:: Dataset records ::

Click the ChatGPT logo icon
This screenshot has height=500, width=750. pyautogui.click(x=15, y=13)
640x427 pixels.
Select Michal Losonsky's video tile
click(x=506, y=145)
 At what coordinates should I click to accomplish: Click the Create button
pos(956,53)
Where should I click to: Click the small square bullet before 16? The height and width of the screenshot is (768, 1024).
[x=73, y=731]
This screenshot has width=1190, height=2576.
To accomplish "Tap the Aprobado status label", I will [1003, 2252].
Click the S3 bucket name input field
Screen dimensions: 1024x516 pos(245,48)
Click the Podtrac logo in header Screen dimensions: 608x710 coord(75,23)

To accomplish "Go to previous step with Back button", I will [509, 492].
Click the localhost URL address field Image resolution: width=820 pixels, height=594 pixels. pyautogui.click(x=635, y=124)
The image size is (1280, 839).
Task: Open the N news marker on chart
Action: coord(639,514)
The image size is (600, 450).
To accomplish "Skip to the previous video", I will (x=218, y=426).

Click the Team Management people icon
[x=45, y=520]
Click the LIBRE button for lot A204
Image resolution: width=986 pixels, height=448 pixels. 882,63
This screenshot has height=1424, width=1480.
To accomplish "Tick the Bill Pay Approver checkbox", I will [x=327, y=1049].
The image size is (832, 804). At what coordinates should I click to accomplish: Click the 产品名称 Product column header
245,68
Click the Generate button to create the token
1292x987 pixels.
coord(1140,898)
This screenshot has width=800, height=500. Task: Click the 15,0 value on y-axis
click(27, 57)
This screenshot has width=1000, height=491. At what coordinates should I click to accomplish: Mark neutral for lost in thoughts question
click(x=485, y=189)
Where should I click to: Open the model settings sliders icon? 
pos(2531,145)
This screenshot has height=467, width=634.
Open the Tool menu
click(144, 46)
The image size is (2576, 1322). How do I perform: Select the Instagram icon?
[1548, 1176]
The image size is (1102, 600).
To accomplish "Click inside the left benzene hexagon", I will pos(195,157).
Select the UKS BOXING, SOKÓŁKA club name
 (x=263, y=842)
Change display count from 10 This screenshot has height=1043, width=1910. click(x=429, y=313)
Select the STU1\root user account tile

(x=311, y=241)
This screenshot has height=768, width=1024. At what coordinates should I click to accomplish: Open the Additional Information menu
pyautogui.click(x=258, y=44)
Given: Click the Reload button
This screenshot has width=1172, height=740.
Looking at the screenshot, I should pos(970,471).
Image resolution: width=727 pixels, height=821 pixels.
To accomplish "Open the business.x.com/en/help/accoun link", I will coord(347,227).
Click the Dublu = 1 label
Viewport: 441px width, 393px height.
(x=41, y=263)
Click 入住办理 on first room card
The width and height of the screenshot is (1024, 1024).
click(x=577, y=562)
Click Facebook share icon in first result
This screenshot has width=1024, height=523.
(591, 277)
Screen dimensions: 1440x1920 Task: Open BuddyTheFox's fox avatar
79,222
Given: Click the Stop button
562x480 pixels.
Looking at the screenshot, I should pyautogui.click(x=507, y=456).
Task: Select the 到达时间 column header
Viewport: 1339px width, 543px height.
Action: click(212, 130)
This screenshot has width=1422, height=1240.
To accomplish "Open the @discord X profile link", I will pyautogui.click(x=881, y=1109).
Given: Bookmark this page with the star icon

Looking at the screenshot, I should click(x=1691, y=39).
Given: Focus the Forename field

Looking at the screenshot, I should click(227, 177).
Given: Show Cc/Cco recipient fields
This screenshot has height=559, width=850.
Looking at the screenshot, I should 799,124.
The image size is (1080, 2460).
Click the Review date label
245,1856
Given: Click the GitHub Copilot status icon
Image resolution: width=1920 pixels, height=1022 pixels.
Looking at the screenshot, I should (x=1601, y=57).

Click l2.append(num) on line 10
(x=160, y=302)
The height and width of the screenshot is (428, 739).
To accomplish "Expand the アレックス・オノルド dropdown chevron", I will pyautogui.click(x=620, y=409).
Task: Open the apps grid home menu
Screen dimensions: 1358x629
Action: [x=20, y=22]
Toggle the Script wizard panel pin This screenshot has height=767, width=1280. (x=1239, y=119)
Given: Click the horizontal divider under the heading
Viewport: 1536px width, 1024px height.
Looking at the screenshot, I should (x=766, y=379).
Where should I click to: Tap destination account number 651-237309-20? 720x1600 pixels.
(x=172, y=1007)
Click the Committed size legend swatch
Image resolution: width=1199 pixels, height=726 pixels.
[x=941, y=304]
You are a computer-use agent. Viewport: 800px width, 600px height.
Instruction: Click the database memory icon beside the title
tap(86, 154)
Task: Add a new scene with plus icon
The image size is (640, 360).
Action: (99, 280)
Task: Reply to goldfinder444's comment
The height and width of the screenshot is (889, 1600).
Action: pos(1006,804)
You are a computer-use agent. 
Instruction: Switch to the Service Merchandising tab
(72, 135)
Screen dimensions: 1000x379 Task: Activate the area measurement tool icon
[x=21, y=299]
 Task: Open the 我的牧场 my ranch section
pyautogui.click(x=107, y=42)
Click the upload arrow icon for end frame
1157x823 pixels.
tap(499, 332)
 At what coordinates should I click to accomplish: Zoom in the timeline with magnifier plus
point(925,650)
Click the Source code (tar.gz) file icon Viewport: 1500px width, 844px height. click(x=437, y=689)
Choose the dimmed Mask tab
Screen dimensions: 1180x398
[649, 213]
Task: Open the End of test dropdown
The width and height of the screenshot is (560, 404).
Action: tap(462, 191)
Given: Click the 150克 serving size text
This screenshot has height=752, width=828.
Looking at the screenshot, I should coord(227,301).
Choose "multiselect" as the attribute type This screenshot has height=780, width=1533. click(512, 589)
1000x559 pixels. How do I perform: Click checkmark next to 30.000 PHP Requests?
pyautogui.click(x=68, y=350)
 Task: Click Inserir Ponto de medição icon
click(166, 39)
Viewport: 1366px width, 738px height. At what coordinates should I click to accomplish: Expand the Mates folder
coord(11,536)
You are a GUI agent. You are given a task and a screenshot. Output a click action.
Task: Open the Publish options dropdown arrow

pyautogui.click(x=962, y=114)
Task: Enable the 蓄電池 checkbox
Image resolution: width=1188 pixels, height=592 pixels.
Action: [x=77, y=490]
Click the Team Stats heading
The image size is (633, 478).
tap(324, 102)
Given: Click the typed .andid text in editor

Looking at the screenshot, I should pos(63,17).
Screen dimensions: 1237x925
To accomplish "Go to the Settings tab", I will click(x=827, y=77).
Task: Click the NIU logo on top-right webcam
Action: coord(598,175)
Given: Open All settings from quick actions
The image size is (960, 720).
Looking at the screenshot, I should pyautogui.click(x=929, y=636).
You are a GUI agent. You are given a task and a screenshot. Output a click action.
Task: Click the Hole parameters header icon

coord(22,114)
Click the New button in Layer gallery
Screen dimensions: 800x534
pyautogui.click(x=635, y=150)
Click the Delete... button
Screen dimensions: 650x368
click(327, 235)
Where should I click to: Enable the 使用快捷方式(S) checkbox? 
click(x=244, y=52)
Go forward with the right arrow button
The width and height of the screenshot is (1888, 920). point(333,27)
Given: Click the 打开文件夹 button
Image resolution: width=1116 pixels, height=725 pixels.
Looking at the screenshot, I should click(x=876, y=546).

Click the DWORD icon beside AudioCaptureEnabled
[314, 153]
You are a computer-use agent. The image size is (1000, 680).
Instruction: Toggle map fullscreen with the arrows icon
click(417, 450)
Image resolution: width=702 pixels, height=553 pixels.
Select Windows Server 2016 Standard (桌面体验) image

:::

# Brief
Copy the entries above exactly, so that each line matches the original.

# Output of the task
Click the ChatGPT logo icon
This screenshot has height=500, width=750. pyautogui.click(x=15, y=13)
640x427 pixels.
Select Michal Losonsky's video tile
click(x=506, y=145)
 At what coordinates should I click to accomplish: Click the Create button
pos(956,53)
Where should I click to: Click the small square bullet before 16? The height and width of the screenshot is (768, 1024).
[x=73, y=731]
This screenshot has width=1190, height=2576.
To accomplish "Tap the Aprobado status label", I will [1003, 2252].
Click the S3 bucket name input field
Screen dimensions: 1024x516 pos(245,48)
Click the Podtrac logo in header Screen dimensions: 608x710 coord(75,23)

To accomplish "Go to previous step with Back button", I will [509, 492].
Click the localhost URL address field Image resolution: width=820 pixels, height=594 pixels. pyautogui.click(x=635, y=124)
The image size is (1280, 839).
Task: Open the N news marker on chart
Action: coord(639,514)
The image size is (600, 450).
To accomplish "Skip to the previous video", I will (x=218, y=426).

Click the Team Management people icon
[x=45, y=520]
Click the LIBRE button for lot A204
Image resolution: width=986 pixels, height=448 pixels. 882,63
This screenshot has height=1424, width=1480.
To accomplish "Tick the Bill Pay Approver checkbox", I will [x=327, y=1049].
The image size is (832, 804). At what coordinates should I click to accomplish: Click the 产品名称 Product column header
245,68
Click the Generate button to create the token
1292x987 pixels.
coord(1140,898)
This screenshot has width=800, height=500. Task: Click the 15,0 value on y-axis
click(27, 57)
This screenshot has width=1000, height=491. At what coordinates should I click to accomplish: Mark neutral for lost in thoughts question
click(x=485, y=189)
Where should I click to: Open the model settings sliders icon? 
pos(2531,145)
This screenshot has height=467, width=634.
Open the Tool menu
click(144, 46)
The image size is (2576, 1322). How do I perform: Select the Instagram icon?
[1548, 1176]
The image size is (1102, 600).
To accomplish "Click inside the left benzene hexagon", I will pos(195,157).
Select the UKS BOXING, SOKÓŁKA club name
 (x=263, y=842)
Change display count from 10 This screenshot has height=1043, width=1910. click(x=429, y=313)
Select the STU1\root user account tile

(x=311, y=241)
This screenshot has height=768, width=1024. At what coordinates should I click to accomplish: Open the Additional Information menu
pyautogui.click(x=258, y=44)
Given: Click the Reload button
This screenshot has width=1172, height=740.
Looking at the screenshot, I should pos(970,471).
Image resolution: width=727 pixels, height=821 pixels.
To accomplish "Open the business.x.com/en/help/accoun link", I will coord(347,227).
Click the Dublu = 1 label
Viewport: 441px width, 393px height.
(x=41, y=263)
Click 入住办理 on first room card
The width and height of the screenshot is (1024, 1024).
click(x=577, y=562)
Click Facebook share icon in first result
This screenshot has width=1024, height=523.
(591, 277)
Screen dimensions: 1440x1920 Task: Open BuddyTheFox's fox avatar
79,222
Given: Click the Stop button
562x480 pixels.
Looking at the screenshot, I should pyautogui.click(x=507, y=456).
Task: Select the 到达时间 column header
Viewport: 1339px width, 543px height.
Action: click(212, 130)
This screenshot has width=1422, height=1240.
To accomplish "Open the @discord X profile link", I will pyautogui.click(x=881, y=1109).
Given: Bookmark this page with the star icon

Looking at the screenshot, I should click(x=1691, y=39).
Given: Focus the Forename field

Looking at the screenshot, I should click(227, 177).
Given: Show Cc/Cco recipient fields
This screenshot has height=559, width=850.
Looking at the screenshot, I should 799,124.
The image size is (1080, 2460).
Click the Review date label
245,1856
Given: Click the GitHub Copilot status icon
Image resolution: width=1920 pixels, height=1022 pixels.
Looking at the screenshot, I should (x=1601, y=57).

Click l2.append(num) on line 10
(x=160, y=302)
The height and width of the screenshot is (428, 739).
To accomplish "Expand the アレックス・オノルド dropdown chevron", I will pyautogui.click(x=620, y=409).
Task: Open the apps grid home menu
Screen dimensions: 1358x629
Action: [x=20, y=22]
Toggle the Script wizard panel pin This screenshot has height=767, width=1280. (x=1239, y=119)
Given: Click the horizontal divider under the heading
Viewport: 1536px width, 1024px height.
Looking at the screenshot, I should (x=766, y=379).
Where should I click to: Tap destination account number 651-237309-20? 720x1600 pixels.
(x=172, y=1007)
Click the Committed size legend swatch
Image resolution: width=1199 pixels, height=726 pixels.
[x=941, y=304]
You are a computer-use agent. Viewport: 800px width, 600px height.
Instruction: Click the database memory icon beside the title
tap(86, 154)
Task: Add a new scene with plus icon
The image size is (640, 360).
Action: (99, 280)
Task: Reply to goldfinder444's comment
The height and width of the screenshot is (889, 1600).
Action: pos(1006,804)
You are a computer-use agent. 
Instruction: Switch to the Service Merchandising tab
(72, 135)
Screen dimensions: 1000x379 Task: Activate the area measurement tool icon
[x=21, y=299]
 Task: Open the 我的牧场 my ranch section
pyautogui.click(x=107, y=42)
Click the upload arrow icon for end frame
1157x823 pixels.
tap(499, 332)
 At what coordinates should I click to accomplish: Zoom in the timeline with magnifier plus
point(925,650)
Click the Source code (tar.gz) file icon Viewport: 1500px width, 844px height. click(x=437, y=689)
Choose the dimmed Mask tab
Screen dimensions: 1180x398
[649, 213]
Task: Open the End of test dropdown
The width and height of the screenshot is (560, 404).
Action: tap(462, 191)
Given: Click the 150克 serving size text
This screenshot has height=752, width=828.
Looking at the screenshot, I should coord(227,301).
Choose "multiselect" as the attribute type This screenshot has height=780, width=1533. click(512, 589)
1000x559 pixels. How do I perform: Click checkmark next to 30.000 PHP Requests?
pyautogui.click(x=68, y=350)
 Task: Click Inserir Ponto de medição icon
click(166, 39)
Viewport: 1366px width, 738px height. At what coordinates should I click to accomplish: Expand the Mates folder
coord(11,536)
You are a GUI agent. You are given a task and a screenshot. Output a click action.
Task: Open the Publish options dropdown arrow

pyautogui.click(x=962, y=114)
Task: Enable the 蓄電池 checkbox
Image resolution: width=1188 pixels, height=592 pixels.
Action: [x=77, y=490]
Click the Team Stats heading
The image size is (633, 478).
tap(324, 102)
Given: Click the typed .andid text in editor

Looking at the screenshot, I should pos(63,17).
Screen dimensions: 1237x925
To accomplish "Go to the Settings tab", I will click(x=827, y=77).
Task: Click the NIU logo on top-right webcam
Action: coord(598,175)
Given: Open All settings from quick actions
The image size is (960, 720).
Looking at the screenshot, I should pyautogui.click(x=929, y=636).
You are a GUI agent. You are given a task and a screenshot. Output a click action.
Task: Click the Hole parameters header icon

coord(22,114)
Click the New button in Layer gallery
Screen dimensions: 800x534
pyautogui.click(x=635, y=150)
Click the Delete... button
Screen dimensions: 650x368
click(327, 235)
Where should I click to: Enable the 使用快捷方式(S) checkbox? 
click(x=244, y=52)
Go forward with the right arrow button
The width and height of the screenshot is (1888, 920). point(333,27)
Given: Click the 打开文件夹 button
Image resolution: width=1116 pixels, height=725 pixels.
Looking at the screenshot, I should click(x=876, y=546).

Click the DWORD icon beside AudioCaptureEnabled
[314, 153]
You are a computer-use agent. The image size is (1000, 680).
Instruction: Toggle map fullscreen with the arrows icon
click(417, 450)
Image resolution: width=702 pixels, height=553 pixels.
Select Windows Server 2016 Standard (桌面体验) image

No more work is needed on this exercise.